== Reading text ==
*** Begin section ***
Exactly fifty years ago John F. Kennedy was inaugurated President of the United States, and during the past week we have been reminded both of his inaugural address and also of the death of one of his last living close associates, Sargent Shriver. Let us also look back on Kennedy's commitment with persons who display mental illness and mental retardation. His message "To The Congress of the United States" (from "Message from The President of the United States relative to Mental Illness and Mental Retardation; February 5, 1963; reprinted in American Journal of Psychiatry, Feb. 1964) was the impetus for many of his fellow citizens to know more about, conduct research on, and treat these two conditions--fulfilling, at least from my view, mandates included in the Sermon of the Mount:
It is my intention to send shortly to the Congress a message pertaining to this Nation's most urgent needs in the area of health improvement. But two health problems--because they are of such critical size and tragic impact, and because of their susceptibility to public action is so much greater than the attention they have received--are deserving of a wholly new national approach and a separate message to the Congress. The twin problems are mental illness and mental retardation.
Mental illness and mental retardation are among our most critical health problems. They occur more frequently, affect more people, require more prolonged treatment, cause more suffering by the families of the afflicted, waste more of our human resources, and constitute more financial drain both upon the public treasury and the personal finances of the individual families than any other single condition.
*** End section ***
== Problem description ==
Quote verbatim the stretch from "Mental illness and mental retardation are" through "other single condition." in the passage on President Kennedy's 1963 message on mental illness and mental retardation.

== Source material ==
*** Begin section ***
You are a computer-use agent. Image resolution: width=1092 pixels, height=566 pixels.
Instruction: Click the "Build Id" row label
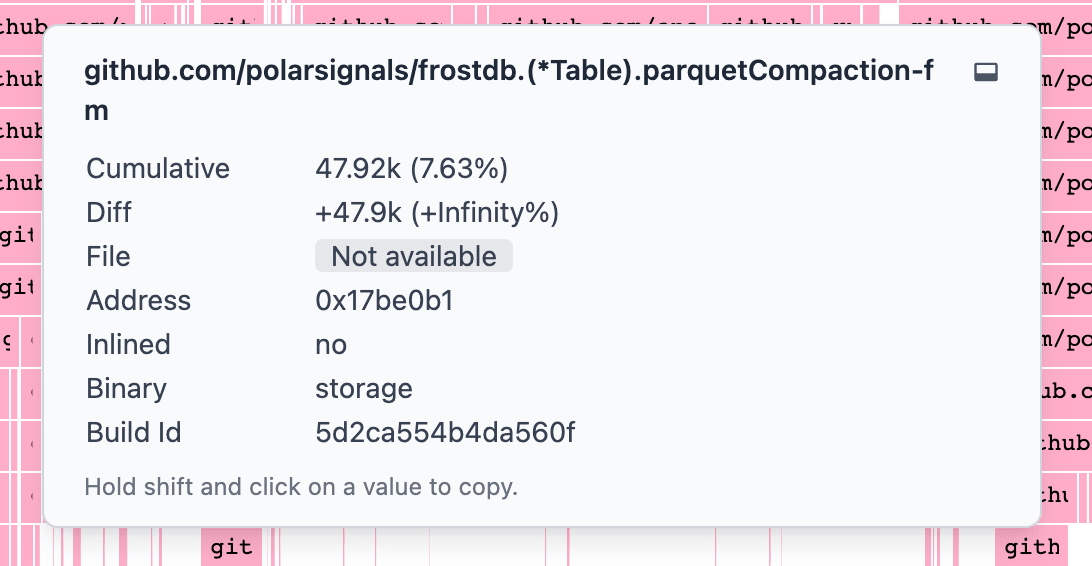point(134,433)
*** End section ***
== Solution to this exercise ==
Mental illness and mental retardation are among our most critical health problems. They occur more frequently, affect more people, require more prolonged treatment, cause more suffering by the families of the afflicted, waste more of our human resources, and constitute more financial drain both upon the public treasury and the personal finances of the individual families than any other single condition.